[Stored data entries]
Start of Block

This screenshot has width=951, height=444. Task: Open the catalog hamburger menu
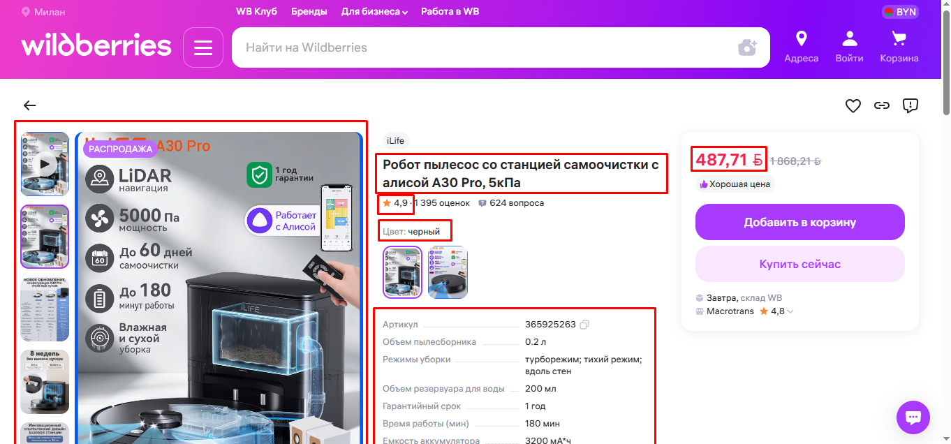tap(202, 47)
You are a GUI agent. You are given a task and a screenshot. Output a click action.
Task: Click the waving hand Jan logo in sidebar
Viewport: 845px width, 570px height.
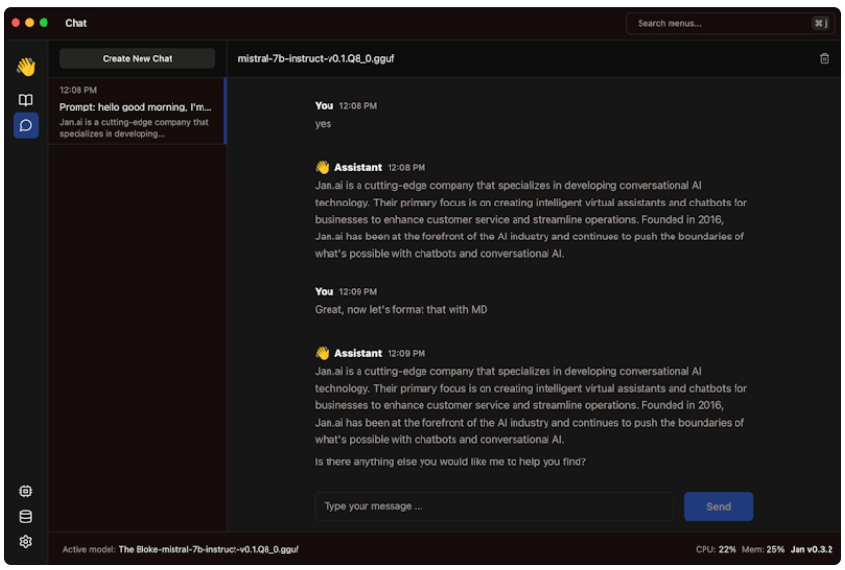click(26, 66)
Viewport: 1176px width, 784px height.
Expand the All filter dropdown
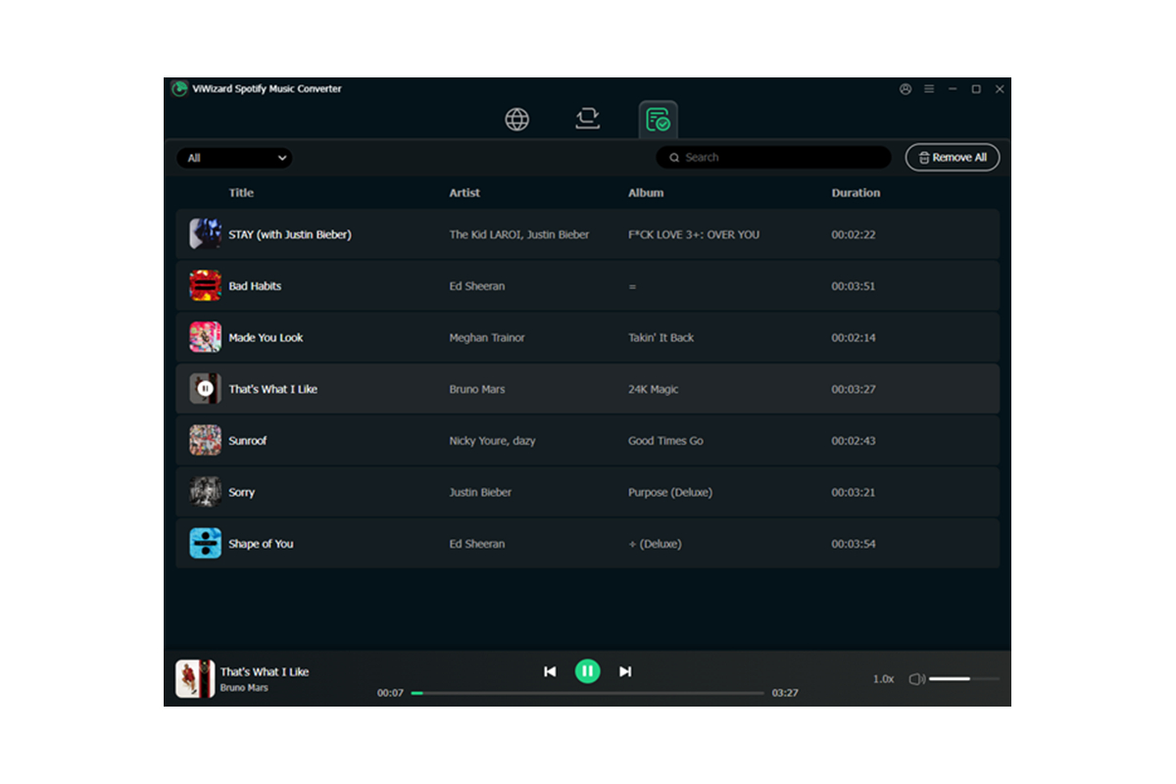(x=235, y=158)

End of Block

# WHAT IS BEING ASKED:
Give every entry again verbatim, with no pictures.

# TASK SOLUTION:
This screenshot has width=951, height=444. Task: Open the catalog hamburger menu
tap(202, 47)
You are a GUI agent. You are given a task and a screenshot. Output a click action.
Task: Click the waving hand Jan logo in sidebar
Viewport: 845px width, 570px height.
click(26, 66)
Viewport: 1176px width, 784px height.
Expand the All filter dropdown
(x=235, y=158)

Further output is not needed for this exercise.